R. Evan Ellis and the problem with Shanghai Coronas
March 19th, 2009The Jamestown Foundation, a Washington DC think tank , has published a very good backgrounder on China and Latin America by R. Evan Ellis. Ellis is an associate with Booz Allen Hamilton and author of the forthcoming book China in Latin America: The Whats and Wherefores, to be published next month. Read his 2008 statement before the US House Committee on Foreign Affairs on China and Latin America for more proof that the guy knows his stuff.
The article begins in 2004, with Hu Jintao’s visit to Santiago, Chile for that year’s Asia-Pacific Economic Cooperation Forum (APEC) summit. Since then, China has burst onto the Latin American scene: bilateral trade has increased to US$102 billion by the end of 2007 from US$10 billion in 2000, three free trade agreements have been signed, and multi-billion dollar Chinese investment deals in commodities are now common place – as have official government visits between the two regions. China has wooed countries like Costa Rica to switch diplomatic ties away from Taiwan, and it has joined the Inter-American Development Bank. Military ties have quietly grown as well.

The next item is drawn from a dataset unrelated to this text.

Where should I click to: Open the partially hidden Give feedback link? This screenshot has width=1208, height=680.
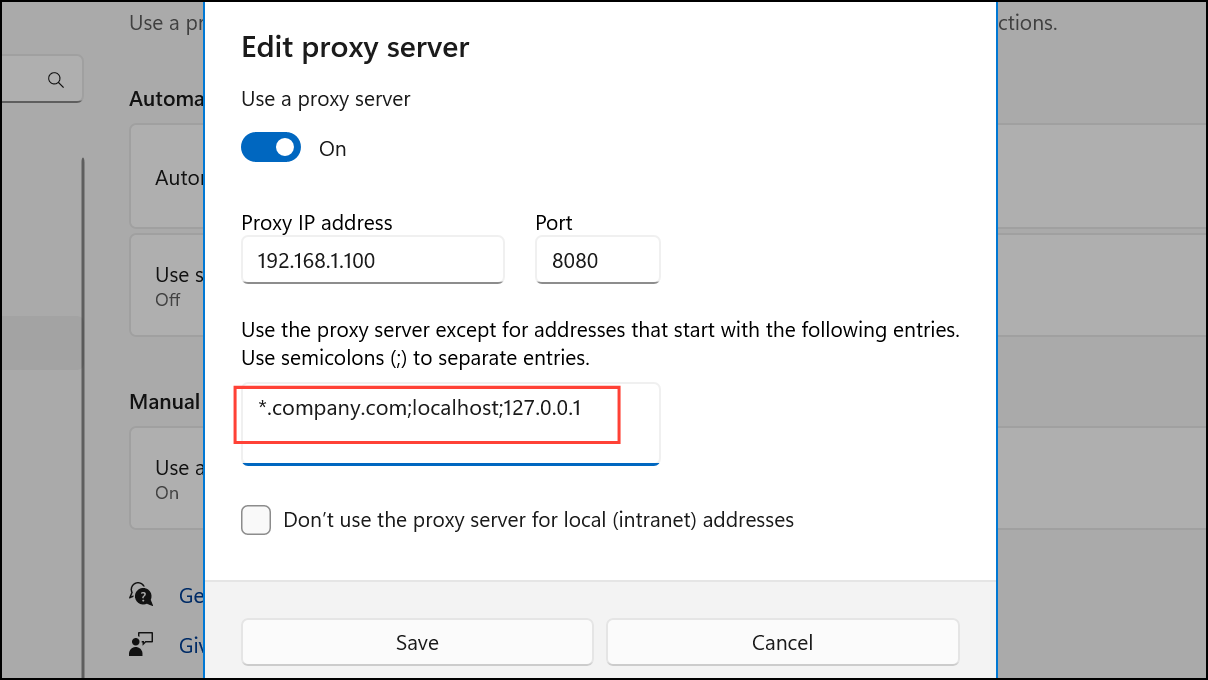[x=191, y=646]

The article rightly points out that China and Latin America’s relationship has matured beyond simply commodities trade. Latin America has been and will remain a growing destination of Chinese manufactured goods.
As factories in the PRC produced more items and Latin American traders became more sophisticated in dealing with those factories, China has complimented its offering of labor-intensive manufactured goods such as clothing, toys and footwear with a broad selection of Chinese motorcycles, cars, heavy machinery, appliances, and consumer electronics.
But, when it comes to Latin American goods entering the Chinese market, things seem to be going less-than-swimmingly. Latin America’s retailers face the same trade balance headaches that foreign countries have had with China since the Opium Wars: What can we sell China in return for all that we buy?
Beyond commodities, select Latin American companies such as Grupo Modelo, FEMSA and GRUMA have made some progress building markets in the PRC, selling recognized brand name products to the growing Chinese middle class … Nonetheless those governments and producers have discovered that despite such efforts, traditional products such as coffee and fruits have not sold well in the PRC. In addition to issues of Chinese tastes, these perishable products and the labor required to harvest them makes them uncompetitive against closer, lower-cost producers such as the Philippines.
I’m a bit surprised to hear that the makers of Corona, Negra Modelo, Tecate and Dos Equis are making “some progress” in China given their products really suit a type of food largely absent on the mainland (ie. Mexican). On top of that, I’ll add that a friend/restaurant owner in Shanghai once told me that buying fake Coronas cost him about a third the price as real ones. His advice: Save your money and order Tsingtaos, because you never know.